Your mom is probably just anxious and maybe even worried about you and it's coming out wrong. Or, she has a history of judgment and not being supportive.

But, you have to believe in what you are doing and have your own back. You do not need to have balance, it never works that way. Your husband is at home, and it sounds like you have a mutual arrangement, so the dog did not die because of you.

Next time please tell your mom how hurtful her comments are, or be curious and ask why she would say something that was coming across as judgmental. Take good care of yourself, first.
Anonymous
Anonymous wrote:For ideas specific to physician moms check out Re-Mind Yourself podcast by Dr Michelle Chestovich MD


Thank you!
Anonymous
OP I think you’re spot on with the class thing. I’m from a LMC family and they would never pressure me to quit my job. My husband is from a UC family and they’re completely baffled that I won’t quit and be a SAHM.
Anonymous
Anonymous wrote:
Anonymous wrote:OP here.
--- --- ---
WORK TO COMPLETE:
A) Decide whether each statement agrees with the forum thread. Answer yes or no and quote the deciding words: (i) balance is presented as something to aim for; (ii) the poster from an LMC family says her family would never pressure her to quit her job; (iii) the recommended podcast is by Dr Michelle Chestovich MD.
B) Recast the paragraph of the forum thread beginning "But, you have to believe" as a short list of its main points.
C) Carry the forum thread forward from the point where it stops.
--- --- ---
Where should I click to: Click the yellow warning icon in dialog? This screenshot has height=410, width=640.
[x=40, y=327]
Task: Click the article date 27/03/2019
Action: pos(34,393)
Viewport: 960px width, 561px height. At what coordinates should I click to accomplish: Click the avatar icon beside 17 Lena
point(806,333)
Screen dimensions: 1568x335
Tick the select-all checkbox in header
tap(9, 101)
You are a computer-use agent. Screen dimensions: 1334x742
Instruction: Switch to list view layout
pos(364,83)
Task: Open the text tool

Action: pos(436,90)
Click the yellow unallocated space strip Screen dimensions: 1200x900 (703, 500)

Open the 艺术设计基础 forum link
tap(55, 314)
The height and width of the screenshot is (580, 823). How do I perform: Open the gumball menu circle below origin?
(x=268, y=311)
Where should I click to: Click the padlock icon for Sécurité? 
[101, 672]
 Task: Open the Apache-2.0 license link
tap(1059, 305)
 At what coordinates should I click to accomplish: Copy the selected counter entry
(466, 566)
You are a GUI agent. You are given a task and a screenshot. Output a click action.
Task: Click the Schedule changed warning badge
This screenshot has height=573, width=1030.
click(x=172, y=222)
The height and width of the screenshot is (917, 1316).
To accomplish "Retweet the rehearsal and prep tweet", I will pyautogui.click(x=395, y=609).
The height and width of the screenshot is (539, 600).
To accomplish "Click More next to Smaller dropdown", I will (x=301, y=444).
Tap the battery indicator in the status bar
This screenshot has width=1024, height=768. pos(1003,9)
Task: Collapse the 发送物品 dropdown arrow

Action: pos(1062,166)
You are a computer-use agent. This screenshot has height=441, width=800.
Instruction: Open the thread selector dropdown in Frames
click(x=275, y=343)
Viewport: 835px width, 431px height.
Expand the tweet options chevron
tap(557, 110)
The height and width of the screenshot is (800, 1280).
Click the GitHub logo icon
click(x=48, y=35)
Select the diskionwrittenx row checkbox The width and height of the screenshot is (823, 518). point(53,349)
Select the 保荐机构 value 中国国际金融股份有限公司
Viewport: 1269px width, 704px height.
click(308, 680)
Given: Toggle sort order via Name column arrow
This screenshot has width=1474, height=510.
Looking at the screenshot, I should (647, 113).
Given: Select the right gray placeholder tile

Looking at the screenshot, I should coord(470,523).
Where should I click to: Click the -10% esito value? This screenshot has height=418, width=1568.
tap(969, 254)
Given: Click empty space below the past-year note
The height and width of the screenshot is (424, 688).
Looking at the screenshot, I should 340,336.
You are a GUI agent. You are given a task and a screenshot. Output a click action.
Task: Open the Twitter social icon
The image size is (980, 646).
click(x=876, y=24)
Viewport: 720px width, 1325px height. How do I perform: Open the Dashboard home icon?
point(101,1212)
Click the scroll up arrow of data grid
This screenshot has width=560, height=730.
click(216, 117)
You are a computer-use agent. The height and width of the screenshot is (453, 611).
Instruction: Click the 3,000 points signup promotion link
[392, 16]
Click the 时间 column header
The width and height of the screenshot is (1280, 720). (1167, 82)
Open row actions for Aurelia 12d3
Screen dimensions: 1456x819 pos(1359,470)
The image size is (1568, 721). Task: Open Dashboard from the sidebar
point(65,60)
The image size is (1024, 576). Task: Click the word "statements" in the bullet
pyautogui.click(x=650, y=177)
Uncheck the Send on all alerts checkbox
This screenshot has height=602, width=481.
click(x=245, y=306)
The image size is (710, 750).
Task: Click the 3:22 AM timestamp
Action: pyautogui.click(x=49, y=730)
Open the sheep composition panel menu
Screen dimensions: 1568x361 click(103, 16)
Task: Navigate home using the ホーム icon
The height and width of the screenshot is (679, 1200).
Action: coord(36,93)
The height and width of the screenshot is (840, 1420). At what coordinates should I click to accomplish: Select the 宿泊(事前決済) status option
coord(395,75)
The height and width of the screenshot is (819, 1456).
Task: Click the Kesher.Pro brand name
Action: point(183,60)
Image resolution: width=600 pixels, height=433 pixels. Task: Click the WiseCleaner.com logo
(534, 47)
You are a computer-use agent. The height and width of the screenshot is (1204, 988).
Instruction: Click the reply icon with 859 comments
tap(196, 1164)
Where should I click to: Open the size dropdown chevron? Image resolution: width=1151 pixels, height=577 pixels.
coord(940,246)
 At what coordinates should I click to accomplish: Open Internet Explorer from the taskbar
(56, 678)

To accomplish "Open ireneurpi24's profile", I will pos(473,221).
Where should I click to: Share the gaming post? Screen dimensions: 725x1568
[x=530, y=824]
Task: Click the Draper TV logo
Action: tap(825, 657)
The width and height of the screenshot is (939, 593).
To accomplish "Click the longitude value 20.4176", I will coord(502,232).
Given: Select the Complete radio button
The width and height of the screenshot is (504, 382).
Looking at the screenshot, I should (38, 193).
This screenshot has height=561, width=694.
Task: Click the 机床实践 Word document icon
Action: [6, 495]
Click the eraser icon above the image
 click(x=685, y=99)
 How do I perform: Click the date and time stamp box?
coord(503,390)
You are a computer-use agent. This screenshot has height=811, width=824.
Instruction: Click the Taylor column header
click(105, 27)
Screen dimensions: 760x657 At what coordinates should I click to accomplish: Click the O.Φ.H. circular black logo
--- --- ---
PER-TASK ANSWERS:
A)
(i) No: "You do not need to have balance, it never works that way."
(ii) Yes: "I’m from a LMC family and they would never pressure me to quit my job."
(iii) Yes: "Re-Mind Yourself podcast by Dr Michelle Chestovich MD"

B)
- Believe in what you are doing and have your own back.
- Balance is not needed; it never works that way.
- The husband is at home, and the arrangement sounds mutual.
- The dog therefore did not die because of you.

C)
Thank you all for your comments (and for reading my vent).

Sometimes I think it’s a socioeconomic thing, too. My colleagues who worked their way up from less money have parents who are so so proud that they are doctors. Therefore, their parents don’t mess with them. Other female colleagues have mothers who had demanding jobs, and are understanding. I’m in a weird netherworld where we were UMC and my mom was a SAHM. My becoming a doctor was no big deal - a few of my moms’s friends sons are doctors - but my mom doesn’t have any professional experience and will say things like “you should just refuse to go to work! Tell them you have to some time with your family!” And two of her friends sent me mail (on notecards decorated with flowers) telling me I should quit my job “temporarily” in the middle of covid to take care of my dad. I’ll tell you this much, I’m sure none of their sons would ever EVER get a note like that.

Covid times have been awful for everyone, though. So I try to be understanding. But the dog comment made me lose it.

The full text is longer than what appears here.